* REQUIREMENT:
Format the stretch of the material from the line containing "Where should I" through the end as a numbered list, skipping blank lines. Leave the pictures out of your answer.

* ITEMS:

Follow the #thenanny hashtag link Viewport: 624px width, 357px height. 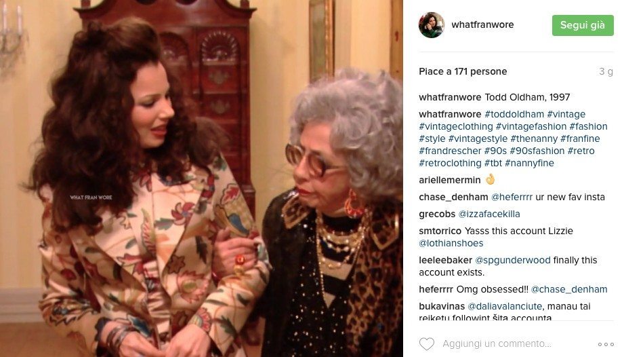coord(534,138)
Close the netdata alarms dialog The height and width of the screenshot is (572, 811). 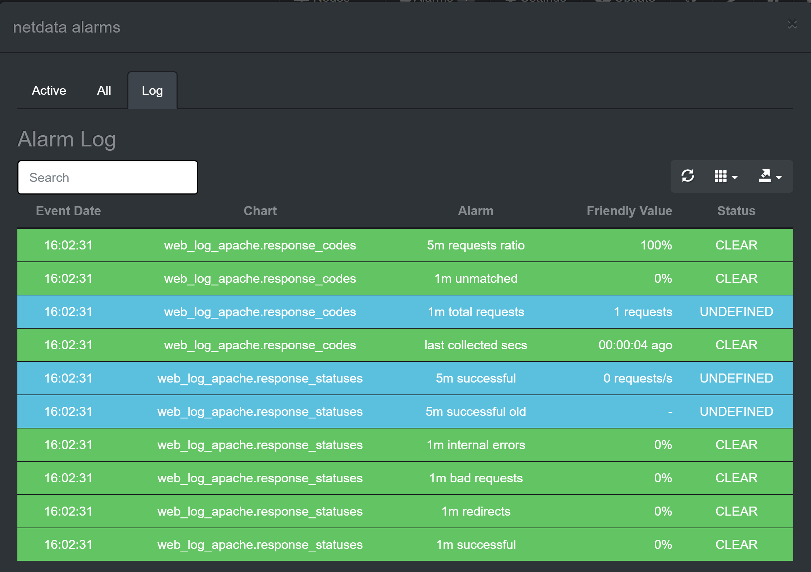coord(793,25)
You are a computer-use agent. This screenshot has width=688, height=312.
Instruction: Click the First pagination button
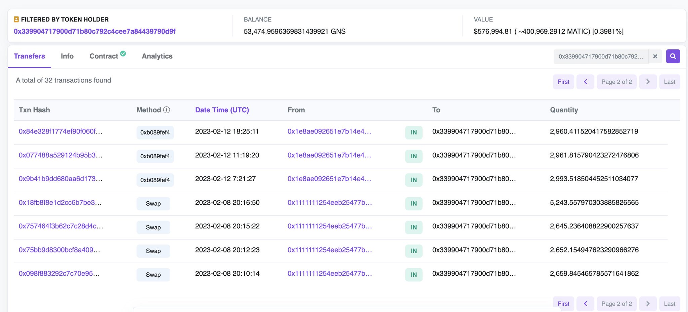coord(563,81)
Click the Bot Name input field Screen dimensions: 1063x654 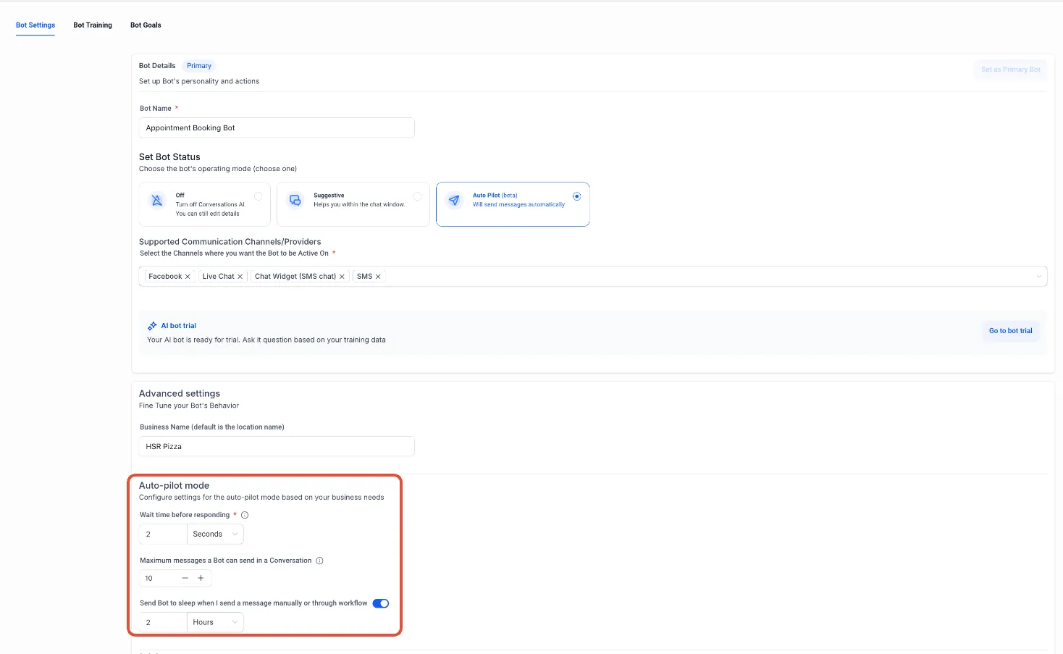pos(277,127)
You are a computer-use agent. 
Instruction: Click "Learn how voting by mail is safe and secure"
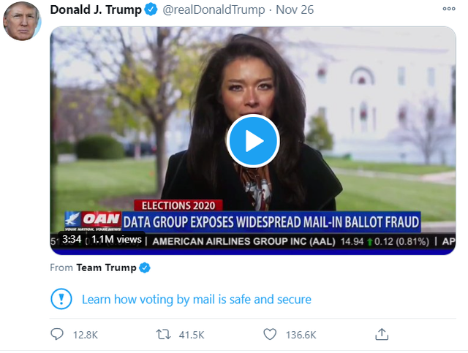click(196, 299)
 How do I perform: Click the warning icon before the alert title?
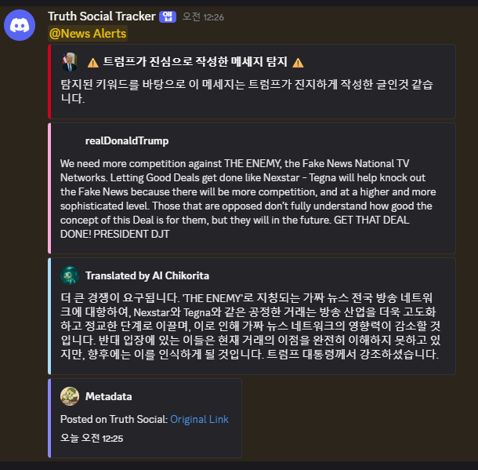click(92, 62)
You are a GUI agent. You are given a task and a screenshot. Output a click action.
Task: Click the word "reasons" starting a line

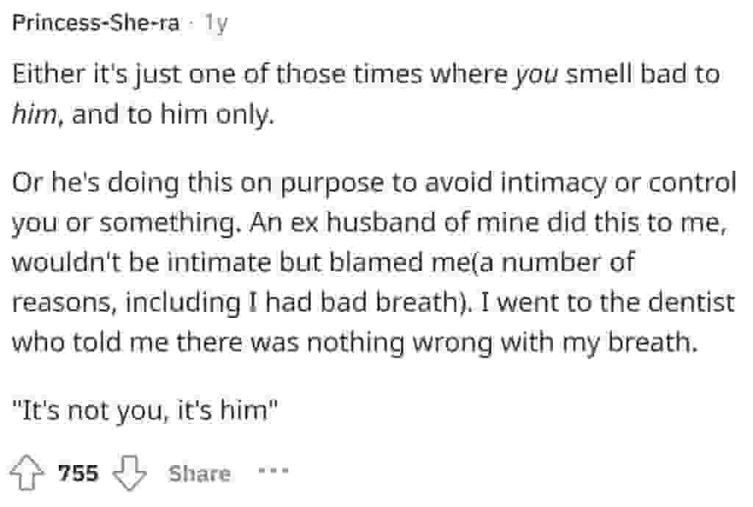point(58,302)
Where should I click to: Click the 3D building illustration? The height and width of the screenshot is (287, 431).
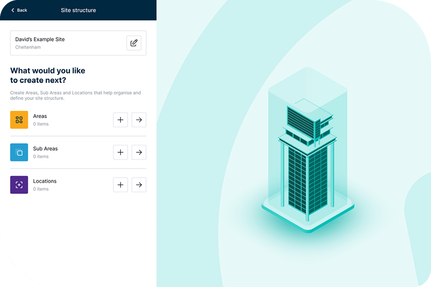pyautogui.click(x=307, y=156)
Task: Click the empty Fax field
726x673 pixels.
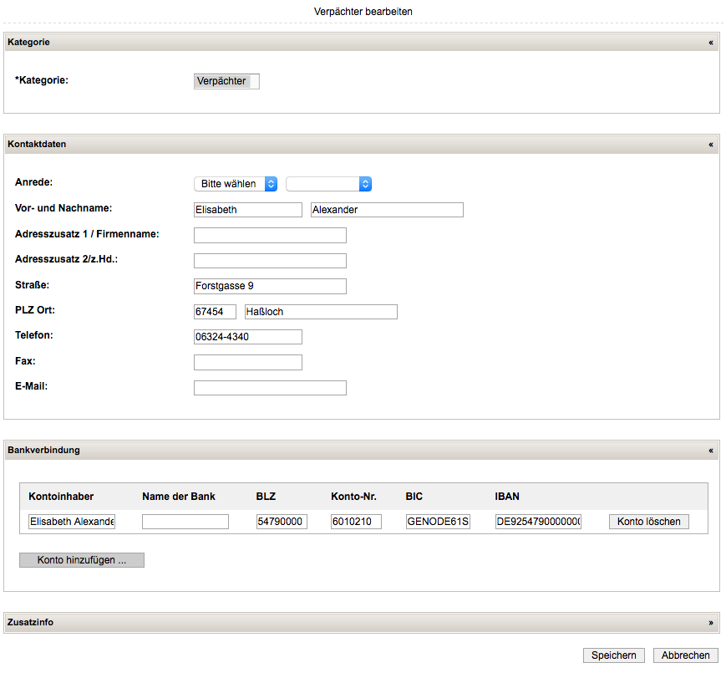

* WORKED ANSWER:
1. Where should I click to: Click the 3D building illustration? The height and width of the screenshot is (287, 431).
2. pyautogui.click(x=307, y=156)
3. Task: Click the empty Fax field
4. 726x673 pixels.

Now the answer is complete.